インサイドのランに対してはILBチラーよりもフィジカルなプレーをするが、サイドラインからサイドラインまで追う守備範囲の広さに欠け、1on1のパスカバレッジもよくない。ブリッツでのプレッシャー率(プレッシャー3回/ブリッツ70回)はチーム最悪で、ビッグプレー不足は相変わらず。ILBチラーと契約延長したこともあり、アーリー・ダウン専用のホークに$4.6ミリオンのサラリーは高い。残留できたとしても、契約延長(今年が契約最終年)の話は出てきそうにない。

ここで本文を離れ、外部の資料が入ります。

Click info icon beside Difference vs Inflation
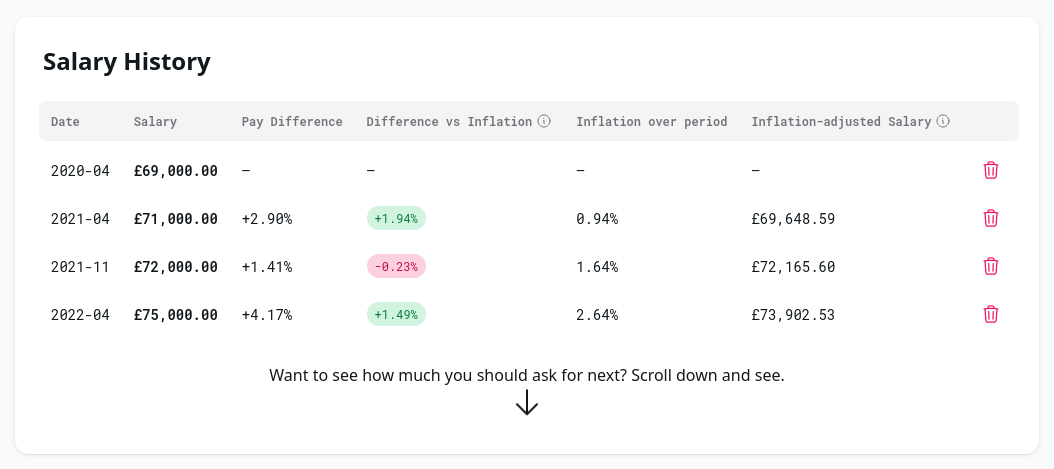The height and width of the screenshot is (469, 1054). click(544, 121)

ニッケル守備ではホークに代わってフィールドに入り、実質ホークと並立のスターターといっていい。ILBバーネットが万全でない間はベースディフェンスでも出場。パスカバレッジやパスラッシュにも優れた非常にヴァーサタイルな選手で、5LBの"Big Okie"パッケージでは実質ストロングセーフティとしてプレーした。シーズン前半はよかったが、シーズン半ばで手を骨折すると、復帰後のプレー内容はいまひとつだった。
今春FAとなるはずだったが、昨年12月半ばに4年の契約延長。今年以降のベースサラリーは$1.9ミリオン、2.0ミリオン、$2.7ミリオン、$3ミリオンと比較的リーズナブルで、どうしてもホークを放出しなければならないほど高額ではない。
キャンプでの評判は非常によかったが、今年もスターターになれなかった。"サイコ"パッケージ(1-5隊形)以外はスペシャルチームのみの出場で、スペシャルチーム最多の22タックル。キャンプでは時おりビッグヒットをぶちかまして「ビショップ待望論」が再燃するが、実戦でディフェンスに入ると、判断の拙さや守備範囲の狭さが気になる。ブリッツ22回でプレッシャーわずか1回。
気がつけば勝負の4年目だが、スターターの座はいっこうに近づいてこない。チャンスがあるとすれば、ホークが退団した場合ではないか。